O coronavírus chinês mutante em “minks – martas” precisa de mais estudo diz OMS
A Organização Mundial da Saúde – OMS, disse que trabalhará com oficiais dinamarqueses para estudar as implicações negativas em futuras vacinas depois que se descobrir que os minks, ou martas, no país foram infectados por uma cepa mutante do coronavírus chinês.
O governo dinamarquês anunciou na quarta-feira (4), que a nova cepa do coronavírus chinês foi detectada em fazendas de martas no país. Acredita-se que doze pessoas contraíram a nova cepa dos mamíferos.

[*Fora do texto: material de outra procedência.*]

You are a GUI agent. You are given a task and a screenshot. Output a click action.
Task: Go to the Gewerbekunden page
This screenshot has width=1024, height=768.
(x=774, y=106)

O Primeiro Ministro, Mette Frederiksen, advertiu que a cepa poderia enfraquecer a eficácia das vacinas contra o coronavírus cchinês, atualmente em desenvolvimento.
O abate de toda a população de martas do país, de até 17 milhões, está em andamento.

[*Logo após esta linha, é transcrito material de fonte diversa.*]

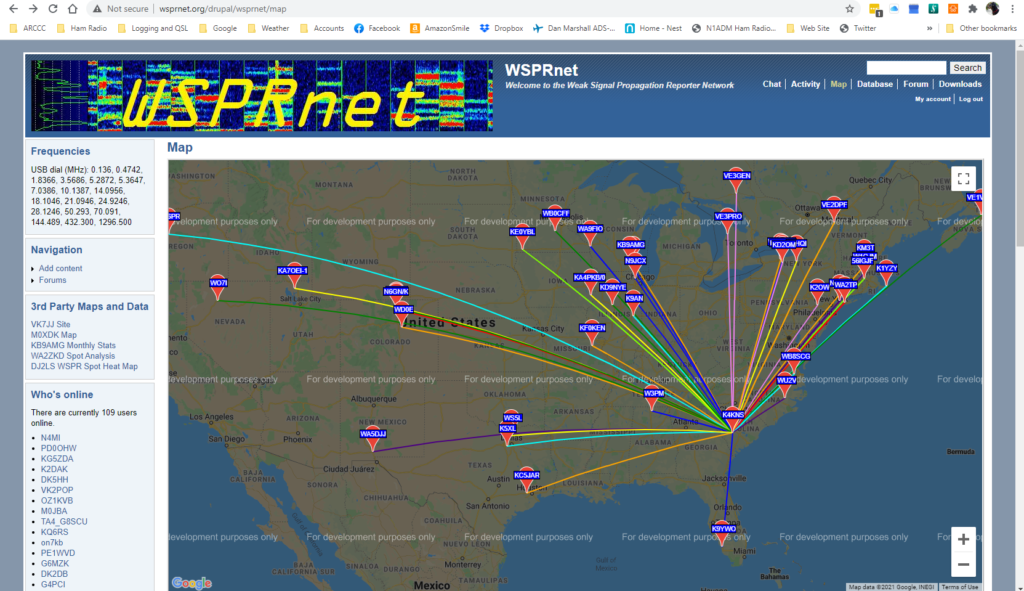Click the Log out link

A cientista chefe da OMS, Soumya Swaminathan, disse aos repórteres nesta sexta-feira (6), que é muito cedo para se chegar a qualquer conclusão sobre se a mutação afetará a eficácia da vacina. Ela acrescentou que as autoridades ainda não têm evidências que sugiram que isso afetaria.
O chefe do Programa de Emergências de Saúde da OMS, Michael Ryan, disse que eles examinarão a infecção mais a fundo, em cooperação com as autoridades dinamarquesas.